- Passage provided -
* Begin *

During the BJP government, the poem had been changed, to suit the ‘Hindutva ideology’ and convey that cow slaughter was bad. The critics termed it ”anxiety of Indianness”.

Now, with the change in government, the secularists feel its time to teach the children a different version, which they feel upholds the order of nature. In place of ‘Govina Haadu’, it’s called ‘Huliya Haadu.’

During the BJP government, Govina Haadu, the tale of Punyakoti, a cow, was prescribed in the 8th standard Hindi textbook (2012). The conclusion had been twisted to give a different meaning. The secularists had opposed the move by saying that it was to propagate the idea that consumption of beef is immoral. It put the beefeaters in the position of tiger, which consumes cow meat. In fact, Committee For Resisting Saffronization of Text Books” had brought out a book ‘A Right Wing Ideology in the textbooks of Karnataka – A critical appraisal.’

The present version of the poem penned by poet and playwright K Y Narayanaswamy is different from both the original and what was prescribed during the Saffron regime. The poet says the poem, which is from the perspective of the tiger raises several questions. It speaks of order in the nature, culture politics, human intervention and food culture. Even the tigress is a mother. If it fails to get a prey or dies, the cubs suffer. How can the tiger’s suffering be different from that of a cow?” asks Narayanaswamy.

Former backward classes commission chairperson C S Dwarakanath strongly feels that the perspective and understanding of the poem should change. For decades, we have heard one version. We should break the myth. The poem by Narayanaswamy is good, for it expands the theme and gives a different perspective,” he said.

* End *

- Listing -
* Begin *

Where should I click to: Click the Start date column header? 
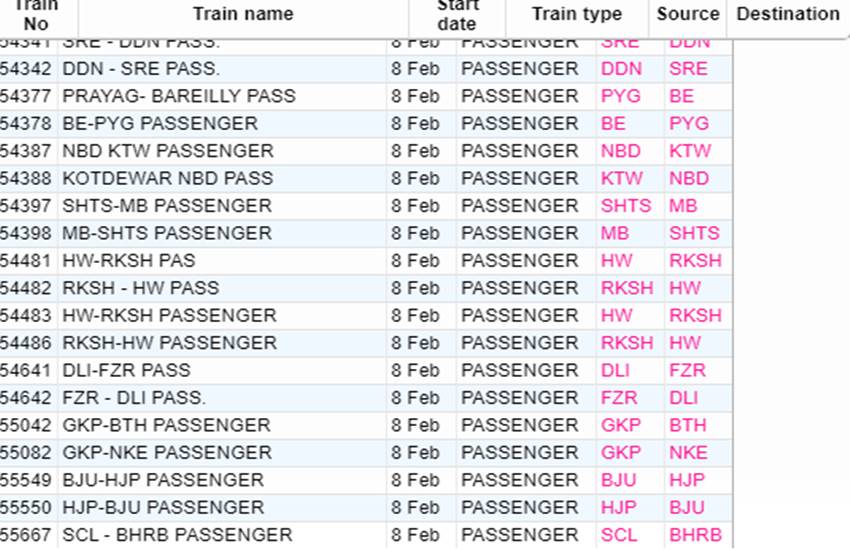pyautogui.click(x=457, y=14)

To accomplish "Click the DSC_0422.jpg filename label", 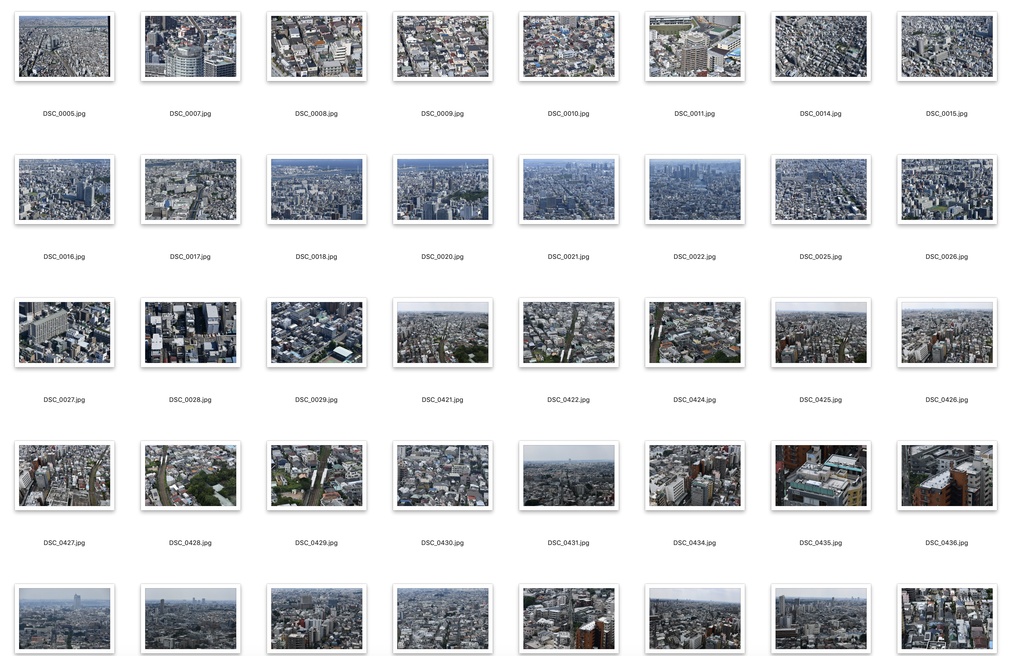I will coord(568,399).
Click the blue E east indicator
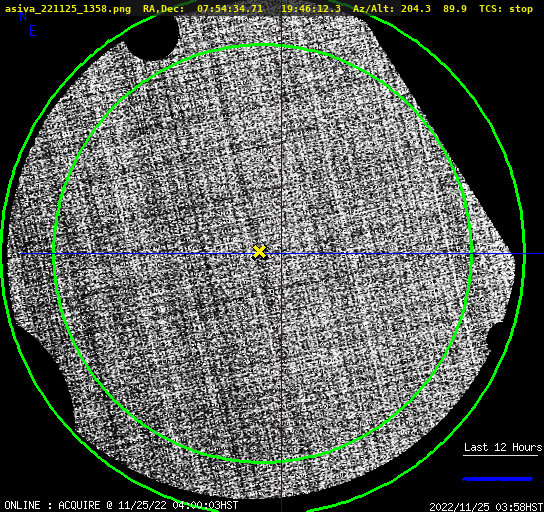Image resolution: width=544 pixels, height=512 pixels. 33,31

* End *

- What to produce -
Extend the news passage about the rewritten Govina Haadu poem in Karnataka textbooks, picking up after its final sentence.

- Output for this task -
Punyakoti, a cow, is accosted by a tiger in the forest. The cow promises the tiger that she would return to become his prey after feeding her calf. The tiger lets her go. The cow feeds her calf, tells him that he is an orphan in future, and returns to the tiger. The tiger leaves the cow without eating as the latter displays extraordinary honesty and truth. The tiger feels God wouldn’t forgive him if he killed the truthful cow. The tiger jumps off from the hill and sacrifices his life.


The conclusive lines of the poem had been changed. As per the changed version, the tiger says, “Using cow as food is a wicked thought. So I pledge that I will not eat any cows here after…”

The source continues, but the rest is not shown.